Problem description -
Comb the records below for the string "screenshot" and copy each line where it turns up.

Start of Block

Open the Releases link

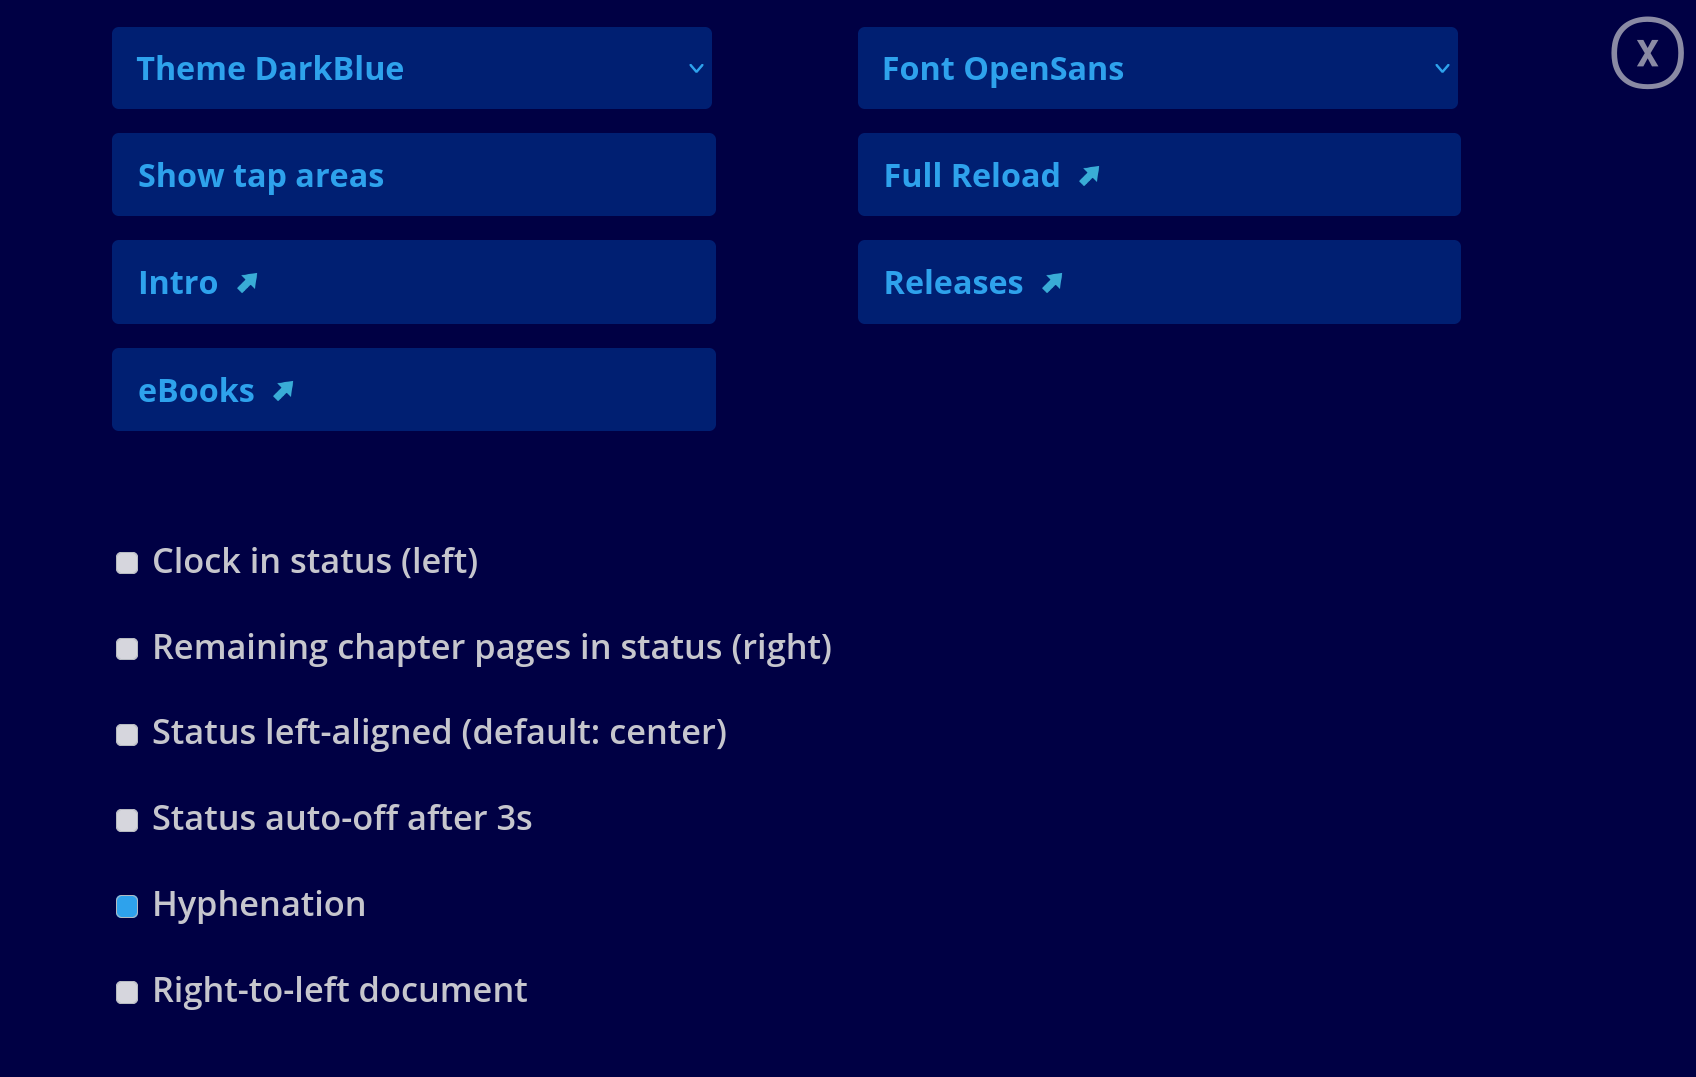tap(953, 283)
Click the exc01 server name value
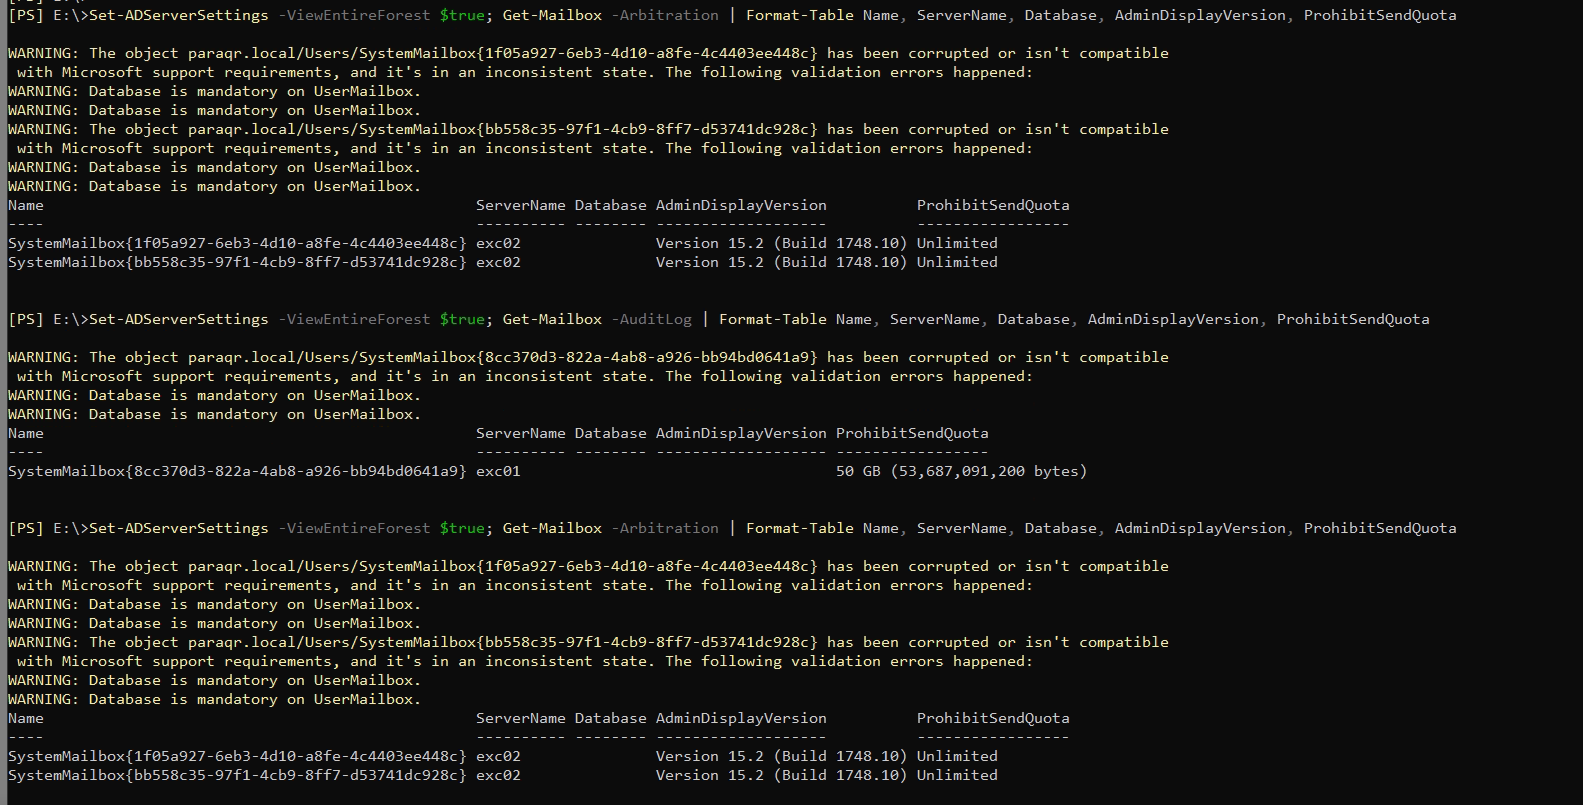 [x=498, y=471]
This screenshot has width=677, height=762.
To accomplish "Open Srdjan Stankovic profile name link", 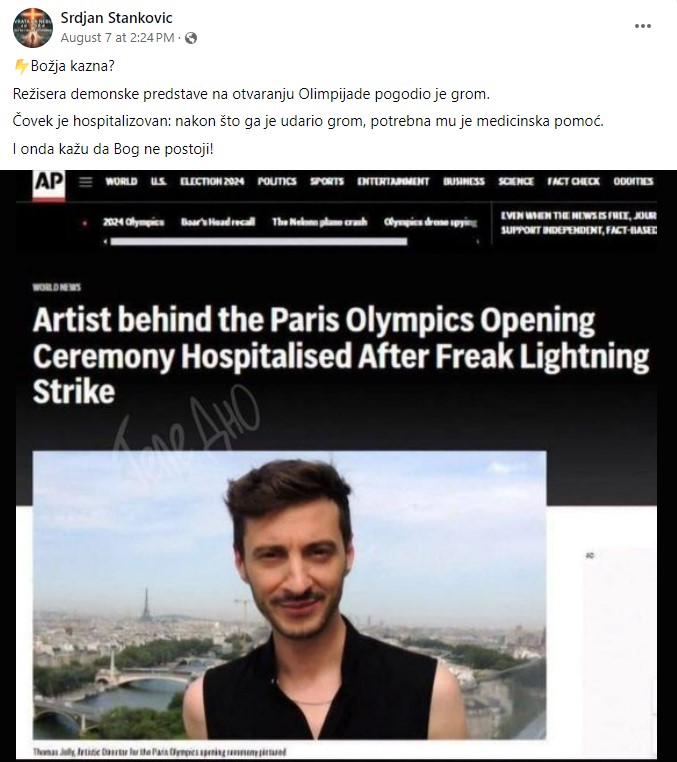I will (x=116, y=18).
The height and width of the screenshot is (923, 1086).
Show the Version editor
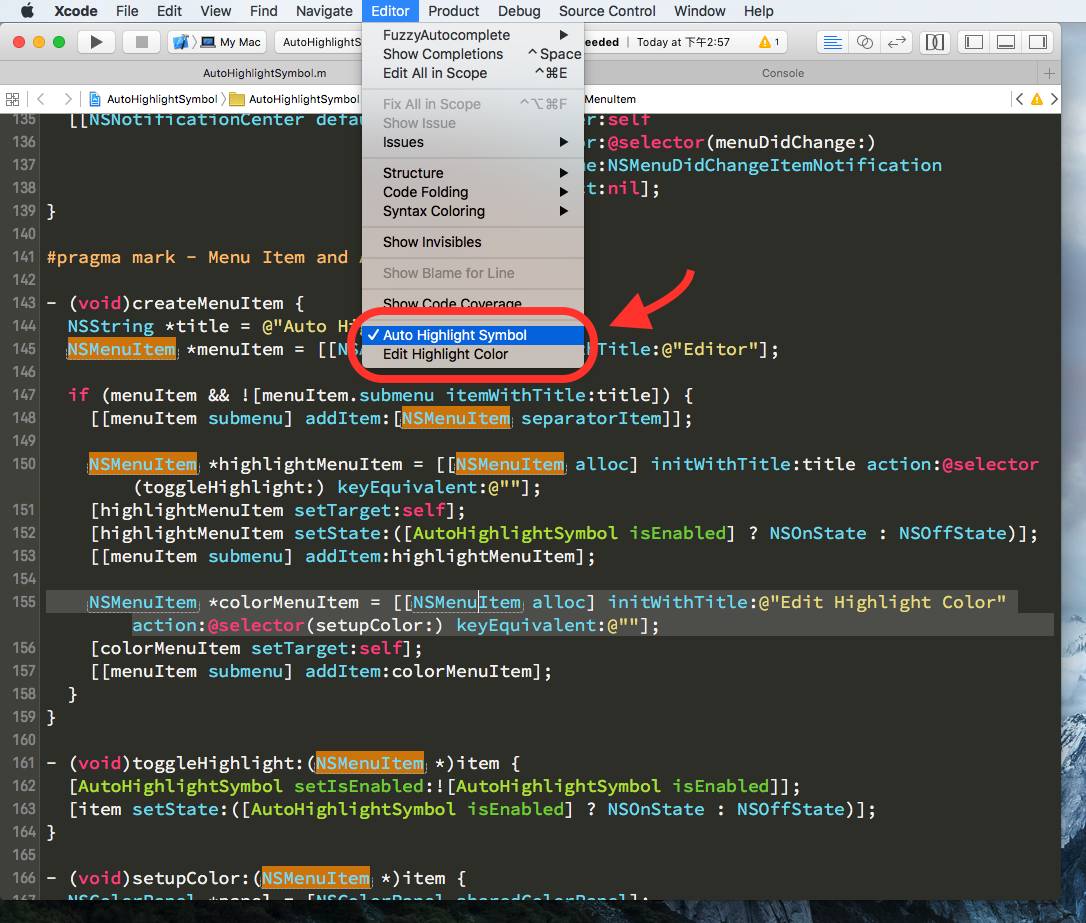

End of Block

Solution to this task -
This screenshot has width=677, height=762.
The height and width of the screenshot is (923, 1086).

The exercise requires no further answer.